Task goal: What is needed here is a word-for-word copy of all the entries below.

Data shown:
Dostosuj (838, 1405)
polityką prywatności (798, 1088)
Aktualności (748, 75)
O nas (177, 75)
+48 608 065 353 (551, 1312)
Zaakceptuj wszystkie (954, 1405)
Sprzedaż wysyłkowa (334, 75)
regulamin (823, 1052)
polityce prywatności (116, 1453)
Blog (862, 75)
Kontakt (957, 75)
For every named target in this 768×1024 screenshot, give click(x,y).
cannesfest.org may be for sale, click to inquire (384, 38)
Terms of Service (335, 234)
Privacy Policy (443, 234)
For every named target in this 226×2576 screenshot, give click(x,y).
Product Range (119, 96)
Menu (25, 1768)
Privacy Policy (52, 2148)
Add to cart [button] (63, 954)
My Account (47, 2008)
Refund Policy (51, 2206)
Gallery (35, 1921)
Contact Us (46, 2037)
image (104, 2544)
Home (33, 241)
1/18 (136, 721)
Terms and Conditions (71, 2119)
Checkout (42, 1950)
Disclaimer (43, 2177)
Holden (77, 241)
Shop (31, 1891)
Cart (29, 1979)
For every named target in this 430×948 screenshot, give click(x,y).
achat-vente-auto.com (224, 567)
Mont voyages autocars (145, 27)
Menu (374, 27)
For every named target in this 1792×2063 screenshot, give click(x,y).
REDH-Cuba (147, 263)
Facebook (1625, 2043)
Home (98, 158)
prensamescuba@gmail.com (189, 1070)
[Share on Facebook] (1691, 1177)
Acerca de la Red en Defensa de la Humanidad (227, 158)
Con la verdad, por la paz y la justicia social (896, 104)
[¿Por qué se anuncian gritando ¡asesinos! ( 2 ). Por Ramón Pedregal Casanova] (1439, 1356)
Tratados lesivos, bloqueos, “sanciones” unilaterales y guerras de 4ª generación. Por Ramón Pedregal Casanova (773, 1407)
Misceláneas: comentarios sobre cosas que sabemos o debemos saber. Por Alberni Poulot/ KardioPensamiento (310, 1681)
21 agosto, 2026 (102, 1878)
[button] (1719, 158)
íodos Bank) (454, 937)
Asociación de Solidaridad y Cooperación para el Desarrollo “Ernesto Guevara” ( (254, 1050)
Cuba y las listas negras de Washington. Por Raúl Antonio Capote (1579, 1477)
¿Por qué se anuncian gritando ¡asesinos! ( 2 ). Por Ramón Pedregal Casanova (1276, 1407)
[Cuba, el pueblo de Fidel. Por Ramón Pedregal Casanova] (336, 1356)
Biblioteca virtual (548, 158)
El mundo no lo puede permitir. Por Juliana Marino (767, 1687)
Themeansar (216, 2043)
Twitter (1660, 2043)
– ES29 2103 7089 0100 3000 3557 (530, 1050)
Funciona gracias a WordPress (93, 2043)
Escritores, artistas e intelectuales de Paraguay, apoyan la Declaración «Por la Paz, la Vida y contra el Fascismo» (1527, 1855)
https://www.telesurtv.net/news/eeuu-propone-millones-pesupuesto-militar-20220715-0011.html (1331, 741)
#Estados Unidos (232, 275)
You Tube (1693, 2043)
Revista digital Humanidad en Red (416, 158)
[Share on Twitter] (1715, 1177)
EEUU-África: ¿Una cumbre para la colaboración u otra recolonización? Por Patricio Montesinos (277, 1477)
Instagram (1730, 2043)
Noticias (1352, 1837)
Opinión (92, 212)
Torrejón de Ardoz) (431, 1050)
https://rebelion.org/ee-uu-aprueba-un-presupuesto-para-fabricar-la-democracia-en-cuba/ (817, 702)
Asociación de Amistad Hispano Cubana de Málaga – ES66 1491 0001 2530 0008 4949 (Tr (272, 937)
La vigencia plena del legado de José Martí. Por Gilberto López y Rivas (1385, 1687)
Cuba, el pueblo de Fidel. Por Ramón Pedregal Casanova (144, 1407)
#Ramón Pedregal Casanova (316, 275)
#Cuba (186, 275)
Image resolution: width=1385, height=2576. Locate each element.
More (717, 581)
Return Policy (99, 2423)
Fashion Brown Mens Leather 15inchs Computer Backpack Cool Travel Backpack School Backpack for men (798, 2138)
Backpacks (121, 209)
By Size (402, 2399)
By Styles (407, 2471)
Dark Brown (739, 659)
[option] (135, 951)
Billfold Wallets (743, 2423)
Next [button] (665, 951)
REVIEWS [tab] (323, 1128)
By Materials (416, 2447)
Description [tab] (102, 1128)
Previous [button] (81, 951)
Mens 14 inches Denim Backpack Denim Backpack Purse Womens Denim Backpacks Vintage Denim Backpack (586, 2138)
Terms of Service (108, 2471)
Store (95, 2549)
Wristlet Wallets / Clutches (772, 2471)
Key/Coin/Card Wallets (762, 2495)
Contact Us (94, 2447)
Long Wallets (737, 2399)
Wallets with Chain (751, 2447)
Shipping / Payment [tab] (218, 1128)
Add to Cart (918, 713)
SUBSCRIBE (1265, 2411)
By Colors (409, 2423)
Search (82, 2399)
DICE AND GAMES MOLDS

Worked solution:
Dostosuj (838, 1405)
polityką prywatności (798, 1088)
Aktualności (748, 75)
O nas (177, 75)
+48 608 065 353 (551, 1312)
Zaakceptuj wszystkie (954, 1405)
Sprzedaż wysyłkowa (334, 75)
regulamin (823, 1052)
polityce prywatności (116, 1453)
Blog (862, 75)
Kontakt (957, 75)
For every named target in this 768×1024 screenshot, give click(x,y).
cannesfest.org may be for sale, click to inquire (384, 38)
Terms of Service (335, 234)
Privacy Policy (443, 234)
For every named target in this 226×2576 screenshot, give click(x,y).
Product Range (119, 96)
Menu (25, 1768)
Privacy Policy (52, 2148)
Add to cart [button] (63, 954)
My Account (47, 2008)
Refund Policy (51, 2206)
Gallery (35, 1921)
Contact Us (46, 2037)
image (104, 2544)
Home (33, 241)
1/18 (136, 721)
Terms and Conditions (71, 2119)
Checkout (42, 1950)
Disclaimer (43, 2177)
Holden (77, 241)
Shop (31, 1891)
Cart (29, 1979)
For every named target in this 430×948 screenshot, give click(x,y).
achat-vente-auto.com (224, 567)
Mont voyages autocars (145, 27)
Menu (374, 27)
For every named target in this 1792×2063 screenshot, give click(x,y).
REDH-Cuba (147, 263)
Facebook (1625, 2043)
Home (98, 158)
prensamescuba@gmail.com (189, 1070)
[Share on Facebook] (1691, 1177)
Acerca de la Red en Defensa de la Humanidad (227, 158)
Con la verdad, por la paz y la justicia social (896, 104)
[¿Por qué se anuncian gritando ¡asesinos! ( 2 ). Por Ramón Pedregal Casanova] (1439, 1356)
Tratados lesivos, bloqueos, “sanciones” unilaterales y guerras de 4ª generación. Por Ramón Pedregal Casanova (773, 1407)
Misceláneas: comentarios sobre cosas que sabemos o debemos saber. Por Alberni Poulot/ KardioPensamiento (310, 1681)
21 agosto, 2026 (102, 1878)
[button] (1719, 158)
íodos Bank) (454, 937)
Asociación de Solidaridad y Cooperación para el Desarrollo “Ernesto Guevara” ( (254, 1050)
Cuba y las listas negras de Washington. Por Raúl Antonio Capote (1579, 1477)
¿Por qué se anuncian gritando ¡asesinos! ( 2 ). Por Ramón Pedregal Casanova (1276, 1407)
[Cuba, el pueblo de Fidel. Por Ramón Pedregal Casanova] (336, 1356)
Biblioteca virtual (548, 158)
El mundo no lo puede permitir. Por Juliana Marino (767, 1687)
Themeansar (216, 2043)
Twitter (1660, 2043)
– ES29 2103 7089 0100 3000 3557 (530, 1050)
Funciona gracias a WordPress (93, 2043)
Escritores, artistas e intelectuales de Paraguay, apoyan la Declaración «Por la Paz, la Vida y contra el Fascismo» (1527, 1855)
https://www.telesurtv.net/news/eeuu-propone-millones-pesupuesto-militar-20220715-0011.html (1331, 741)
#Estados Unidos (232, 275)
You Tube (1693, 2043)
Revista digital Humanidad en Red (416, 158)
[Share on Twitter] (1715, 1177)
EEUU-África: ¿Una cumbre para la colaboración u otra recolonización? Por Patricio Montesinos (277, 1477)
Instagram (1730, 2043)
Noticias (1352, 1837)
Opinión (92, 212)
Torrejón de Ardoz) (431, 1050)
https://rebelion.org/ee-uu-aprueba-un-presupuesto-para-fabricar-la-democracia-en-cuba/ (817, 702)
Asociación de Amistad Hispano Cubana de Málaga – ES66 1491 0001 2530 0008 4949 (Tr (272, 937)
La vigencia plena del legado de José Martí. Por Gilberto López y Rivas (1385, 1687)
Cuba, el pueblo de Fidel. Por Ramón Pedregal Casanova (144, 1407)
#Ramón Pedregal Casanova (316, 275)
#Cuba (186, 275)
Image resolution: width=1385, height=2576. Locate each element.
More (717, 581)
Return Policy (99, 2423)
Fashion Brown Mens Leather 15inchs Computer Backpack Cool Travel Backpack School Backpack for men (798, 2138)
Backpacks (121, 209)
By Size (402, 2399)
By Styles (407, 2471)
Dark Brown (739, 659)
[option] (135, 951)
Billfold Wallets (743, 2423)
Next [button] (665, 951)
REVIEWS [tab] (323, 1128)
By Materials (416, 2447)
Description [tab] (102, 1128)
Previous [button] (81, 951)
Mens 14 inches Denim Backpack Denim Backpack Purse Womens Denim Backpacks Vintage Denim Backpack (586, 2138)
Terms of Service (108, 2471)
Store (95, 2549)
Wristlet Wallets / Clutches (772, 2471)
Key/Coin/Card Wallets (762, 2495)
Contact Us (94, 2447)
Long Wallets (737, 2399)
Wallets with Chain (751, 2447)
Shipping / Payment [tab] (218, 1128)
Add to Cart (918, 713)
SUBSCRIBE (1265, 2411)
By Colors (409, 2423)
Search (82, 2399)
DICE AND GAMES MOLDS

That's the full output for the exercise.